En effet, la France est aujourd’hui confrontée, comme d’autres pays de l’Union européenne, au basculement de plusieurs centaines d’individus dans l’engagement radical violent, le plus souvent en lien avec des filières qualifiées de djihadistes. Il convient de rappeler à ce titre que la loi visant à renforcer les dispositions relatives à la lutte contre le terrorisme que nous avons votée en décembre dernier trouve dans ce contexte toute sa justification : en mettant en place une interdiction administrative de sortie du territoire, elle fait obstacle à ce que des Français, souvent très jeunes, quittent le territoire national pour se former à la lutte armée ou pour se radicaliser davantage et deviennent à leur retour un danger pour la sécurité nationale.
Il est bon aussi de rappeler que, face à cette menace durable pour toute la région du Proche et du Moyen-Orient et pour le monde entier, la France n’a pas tardé à réagir. Dès le mois d’août 2014, en parallèle des frappes aériennes américaines menées contre l’EI dans le nord de l’Irak, notre pays a commencé par envoyer de l’aide humanitaire aux réfugiés fuyant l’avancée de l’État islamique. Il a ensuite livré des armes aux forces kurdes et irakiennes qui se trouvaient en première ligne dans le combat contre les djihadistes.

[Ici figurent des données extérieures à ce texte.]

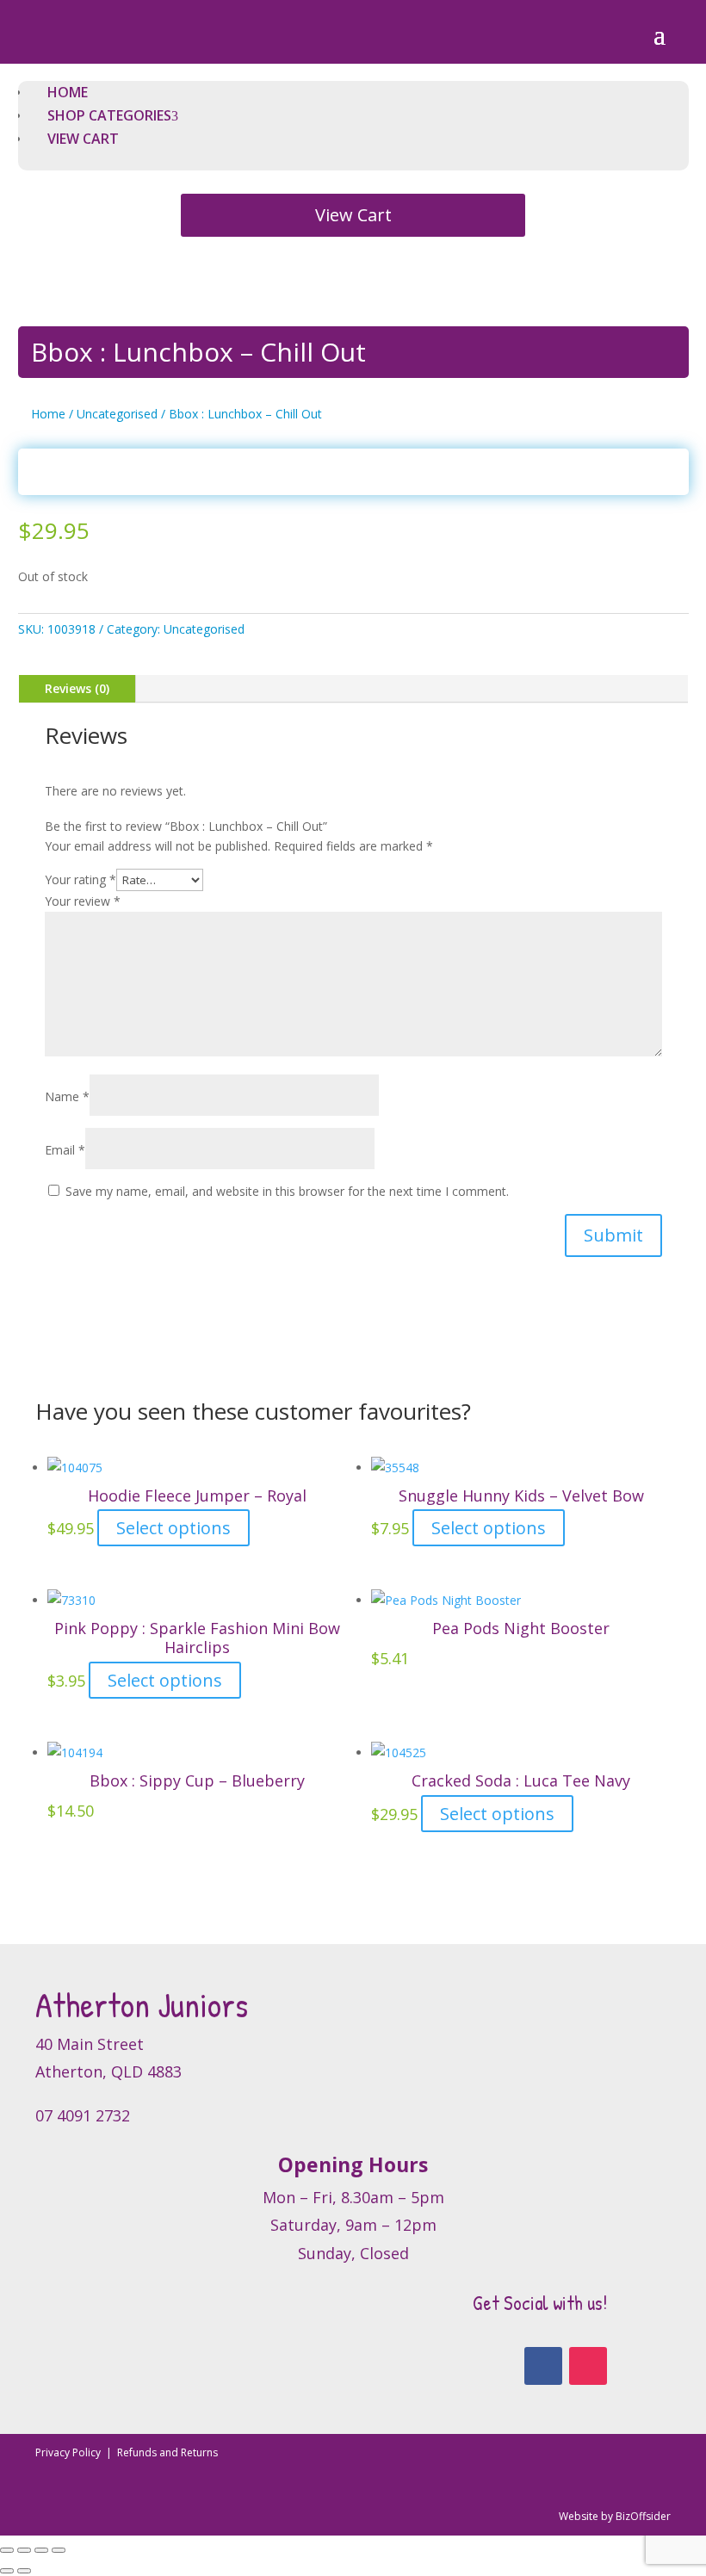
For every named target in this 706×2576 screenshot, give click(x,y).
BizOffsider (643, 2516)
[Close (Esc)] (58, 2550)
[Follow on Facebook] (543, 2366)
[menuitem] (67, 92)
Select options (173, 1527)
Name (67, 1096)
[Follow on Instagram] (588, 2366)
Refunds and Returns (167, 2452)
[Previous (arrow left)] (7, 2570)
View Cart (353, 214)
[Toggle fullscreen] (24, 2550)
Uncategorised (117, 414)
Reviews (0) (77, 688)
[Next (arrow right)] (24, 2570)
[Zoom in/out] (7, 2550)
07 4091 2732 (82, 2115)
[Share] (41, 2550)
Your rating (80, 879)
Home (48, 414)
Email (65, 1150)
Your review (83, 901)
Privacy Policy (69, 2452)
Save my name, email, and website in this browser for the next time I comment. (287, 1191)
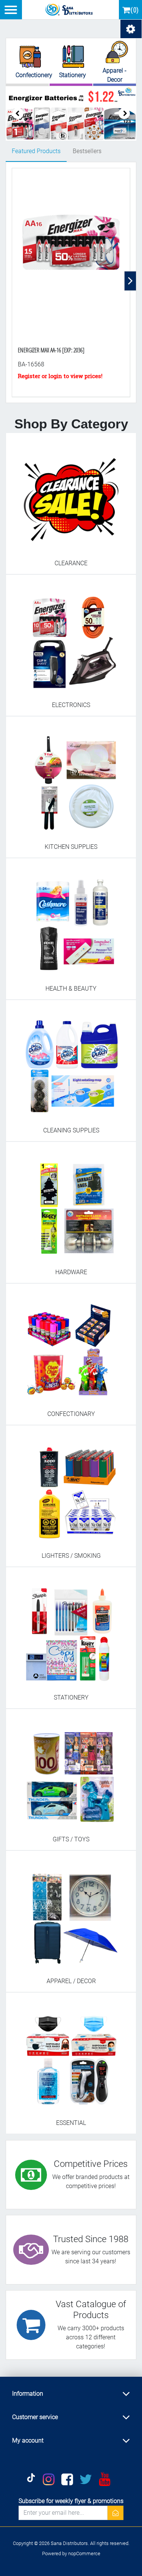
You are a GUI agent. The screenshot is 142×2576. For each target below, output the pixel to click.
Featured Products (36, 151)
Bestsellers (87, 151)
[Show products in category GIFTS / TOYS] (71, 1771)
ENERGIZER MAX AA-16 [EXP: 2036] (51, 350)
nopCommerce (84, 2553)
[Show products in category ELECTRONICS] (71, 637)
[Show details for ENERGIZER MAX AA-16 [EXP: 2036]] (71, 253)
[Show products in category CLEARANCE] (71, 495)
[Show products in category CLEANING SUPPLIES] (71, 1062)
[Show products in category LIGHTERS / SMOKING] (71, 1488)
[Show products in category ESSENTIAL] (71, 2055)
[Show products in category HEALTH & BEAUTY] (71, 920)
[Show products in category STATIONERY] (71, 1629)
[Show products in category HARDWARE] (71, 1204)
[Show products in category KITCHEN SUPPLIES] (71, 779)
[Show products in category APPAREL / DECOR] (71, 1913)
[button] (124, 113)
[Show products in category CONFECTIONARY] (71, 1346)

Quand une large coalition internationale s’est formée à la demande du gouvernement irakien dans le cadre des résolutions adoptées à l’unanimité par le Conseil de sécurité de l’ONU, la France a pris l’initiative d’organiser à Paris une conférence internationale pour la paix et la sécurité en Irak ; c’était il y a un an, jour pour jour. Réunissant vingt-neuf pays et organisations, dont onze États de la région, elle a souligné l’urgente nécessité de mettre un terme à la présence de l’EI dans les régions où celui-ci avait pris position en Irak.
Quatre jours seulement après la conférence, le 19 septembre 2014, la France lançait l’opération Chammal. Basée aux Émirats arabes unis et en Jordanie, elle est composée de 800 militaires et dotée d’un dispositif important avec six avions Rafale, six avions Mirage, un ravitailleur, un avion de patrouille maritime et une frégate antiaérienne.

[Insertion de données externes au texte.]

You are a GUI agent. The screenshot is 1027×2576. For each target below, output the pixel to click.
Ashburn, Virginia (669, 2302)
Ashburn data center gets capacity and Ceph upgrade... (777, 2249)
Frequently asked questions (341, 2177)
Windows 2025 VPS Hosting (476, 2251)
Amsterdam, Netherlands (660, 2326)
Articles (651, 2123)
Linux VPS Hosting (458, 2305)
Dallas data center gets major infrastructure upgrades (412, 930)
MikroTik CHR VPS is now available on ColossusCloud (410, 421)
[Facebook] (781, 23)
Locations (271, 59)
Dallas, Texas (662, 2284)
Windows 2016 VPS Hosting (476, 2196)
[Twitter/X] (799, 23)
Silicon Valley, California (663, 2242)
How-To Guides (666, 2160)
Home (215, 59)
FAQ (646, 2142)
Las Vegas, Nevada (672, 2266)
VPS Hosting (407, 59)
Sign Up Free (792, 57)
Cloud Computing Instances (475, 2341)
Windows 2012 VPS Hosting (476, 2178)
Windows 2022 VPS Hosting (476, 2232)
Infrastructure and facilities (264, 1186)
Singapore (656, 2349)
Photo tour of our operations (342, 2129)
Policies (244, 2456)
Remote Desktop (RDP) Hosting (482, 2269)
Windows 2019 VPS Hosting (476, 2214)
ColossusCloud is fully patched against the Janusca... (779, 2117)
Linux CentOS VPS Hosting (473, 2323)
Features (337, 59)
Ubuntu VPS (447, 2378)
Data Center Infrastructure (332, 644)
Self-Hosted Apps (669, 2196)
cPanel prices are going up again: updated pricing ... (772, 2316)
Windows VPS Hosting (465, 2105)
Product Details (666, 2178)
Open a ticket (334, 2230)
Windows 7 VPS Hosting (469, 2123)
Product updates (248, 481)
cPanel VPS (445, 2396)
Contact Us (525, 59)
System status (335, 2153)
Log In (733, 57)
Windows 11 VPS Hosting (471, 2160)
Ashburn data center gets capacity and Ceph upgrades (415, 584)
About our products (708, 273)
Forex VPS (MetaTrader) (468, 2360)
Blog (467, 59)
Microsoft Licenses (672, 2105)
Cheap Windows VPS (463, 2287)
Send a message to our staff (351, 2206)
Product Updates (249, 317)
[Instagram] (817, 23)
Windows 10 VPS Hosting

Cette opération, menée elle aussi en étroite coordination avec nos alliés présents dans la région, vise à acquérir du renseignement sur les positions, les mouvements et les vulnérabilités des terroristes tout en se tenant prêt à assurer des frappes en cas d’identification de cibles d’opportunité au sol. Très active, elle a permis des avancées significatives dans cette véritable guerre d’usure. Cependant, l’EI constitue toujours une menace grave pour la Syrie, l’Irak et l’ensemble de la communauté internationale. En effet, Daech poursuit ses atrocités et accroît son emprise. Face à une telle menace, une nouvelle action est donc nécessaire.
Le Président de la République, chef des armées, a décidé la semaine dernière d’engager nos forces aériennes dans des vols de reconnaissance au-dessus du territoire syrien. Il s’agit là d’une réorientation de la position française adoptée jusqu’alors. Ces survols permettront aux services français de collecter du renseignement sur les centres d’entraînement et de décision de l’EI en Syrie et pourront être suivis de frappes sur ses camps. Ils n’entraîneront cependant aucune modification du dispositif existant s’agissant de l’Irak, et il est exclu d’envoyer des forces au sol.
L’objectif est aussi, ne l’oublions pas, d’atténuer la menace terroriste sur notre territoire, car Daech nous menace directement. Sans relâche, depuis des mois, nos services de renseignement sont mobilisés pour lutter contre la radicalisation, démanteler les filières terroristes qui nous menacent et identifier et surveiller les individus projetant, depuis la Syrie ou en France même, de perpétrer des attentats sur notre sol. Le temps est venu d’amplifier cet effort. Parallèlement, il faut aussi travailler à ce qui constitue sans doute la solution durable, c’est-à-dire une transition politique en Syrie visant à rendre aux Syriens une perspective politique viable.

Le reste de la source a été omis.